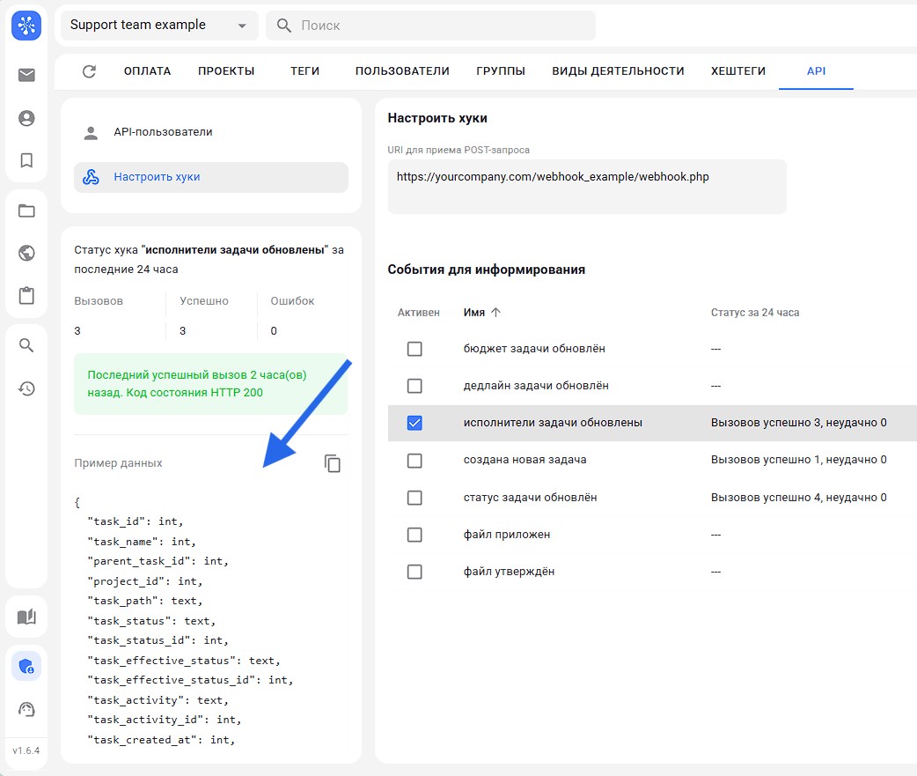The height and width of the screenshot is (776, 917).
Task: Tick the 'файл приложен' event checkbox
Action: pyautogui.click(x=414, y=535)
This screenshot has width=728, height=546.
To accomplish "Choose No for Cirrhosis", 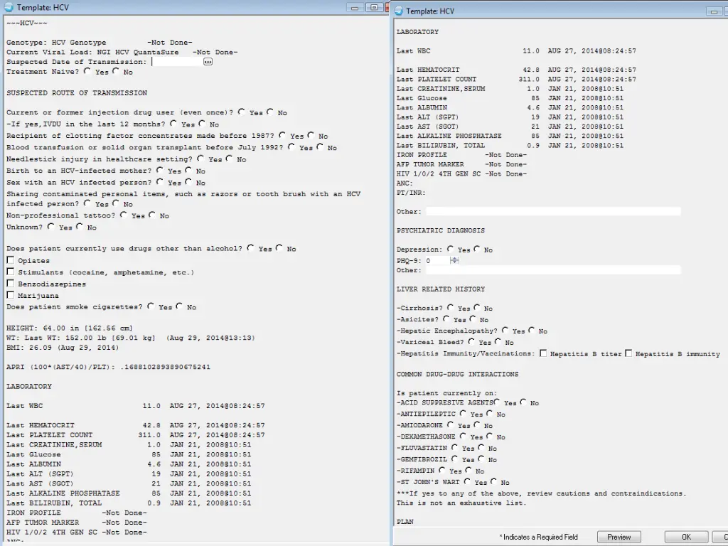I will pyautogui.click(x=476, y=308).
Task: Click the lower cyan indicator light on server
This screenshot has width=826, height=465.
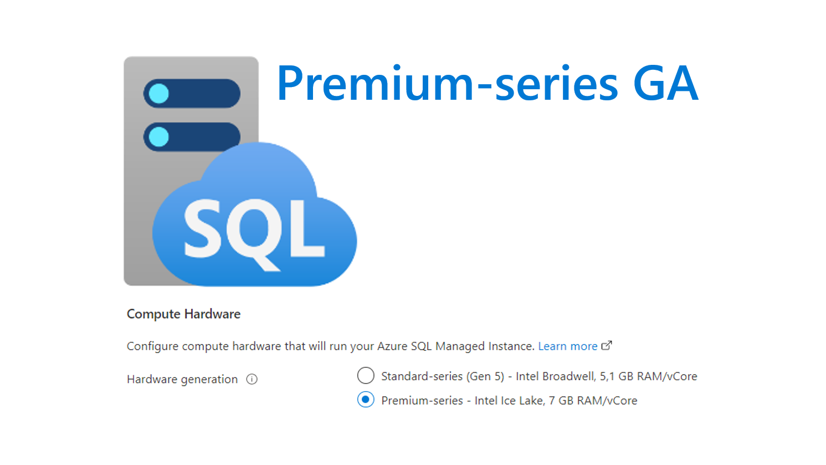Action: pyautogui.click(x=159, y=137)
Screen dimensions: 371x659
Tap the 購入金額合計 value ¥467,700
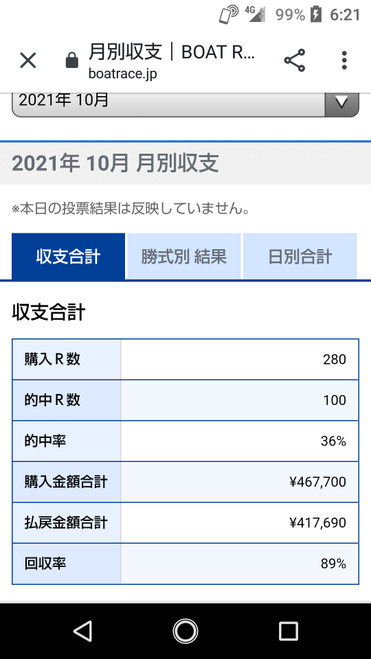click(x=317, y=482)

_____

Leaving out all pictures, repeat word for word the lines from the one containing "This screenshot has width=826, height=465." through the final line of the material above.

**Response:**
This screenshot has width=826, height=465.
Action: pyautogui.click(x=159, y=137)
Screen dimensions: 371x659
Tap the 購入金額合計 value ¥467,700
click(x=317, y=482)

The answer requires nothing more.